A more buoyant commodities market helped Rio Tinto mine higher earnings from its copper and iron ore production, convincing it to issue its largest interim dividend.
The healthy interim dividend will see a total of $2bn rewarded to shareholders.
Over the first half thus far, the firm has returned over $3bn in cash to shareholders, which represents 75% of its first half underlying earnings.
Rio Tinto also announced an additional $1bn share buyback programme by the end of 2017, following on from its $500m buyback mentioned in its final results.
The move marks a turning point for the Anglo Australian miner, which abandoned its “progressive” policy of maintaining or increasing its dividend year by year in February 2016, a move it was criticised for.
Still, the prospect of a record high interim dividend did not translate into a higher share price for the mining firm, which was down 2.3% at £34.21p per share.

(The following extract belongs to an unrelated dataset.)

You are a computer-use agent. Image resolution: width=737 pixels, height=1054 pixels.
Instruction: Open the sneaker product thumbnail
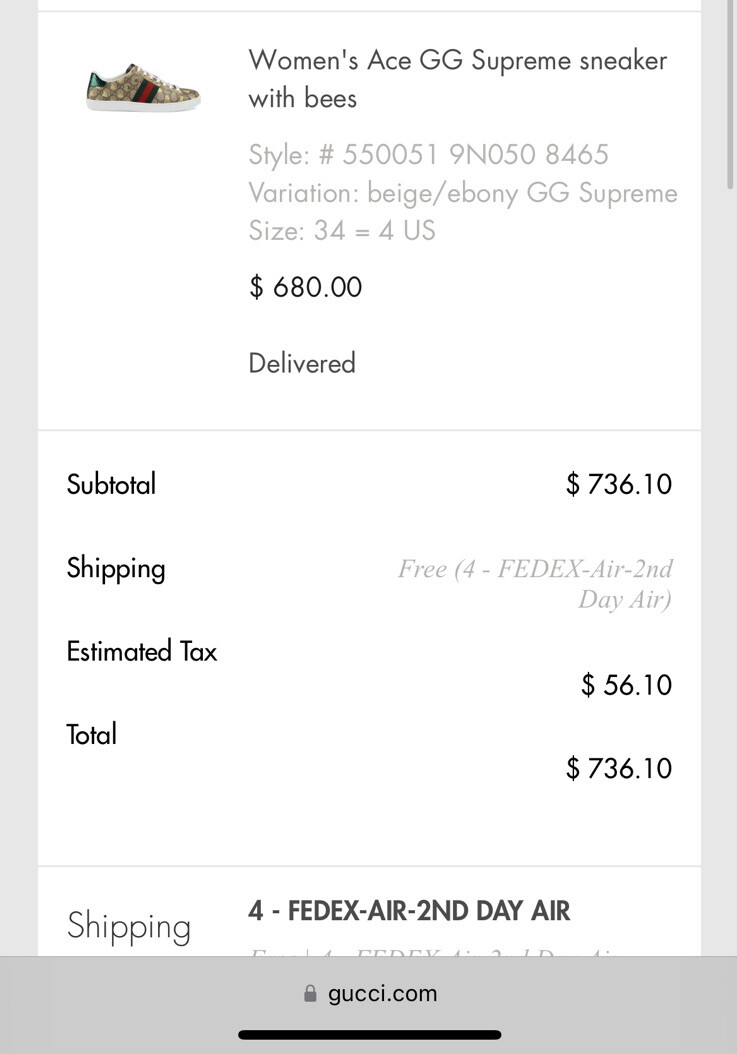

Chief executive J-S Jacques, who stepped into the role last summer at a precarious juncture for the company, was keen to highlight the success of Rio Tinto’s restructuring efforts and its renewed commitment to maximising cashflow.
The “strong results” included improved operating cash flow of $6.3bn, a 95% improvement from the $3.2bn generated in 2016, as well as 68% higher pre tax earnings of $9.0bn.
Jacques’ cost reduction programme saved the firm approximately $2bn in the first half, meeting its target six months early. Net debt at 30 June 2017 was $7.6bn, down from $9.6bn late December.
“We are now shifting gear to focus on the untapped value from our productivity programme and continue to strengthen our portfolio to build higher returns for the future,” the chief executive said.
“We announced the sale of our thermal coal business in Australia for $2.7 billion and are making good progress on our compelling growth projects – Oyu Tolgoi, Amrun and Silvergrass.”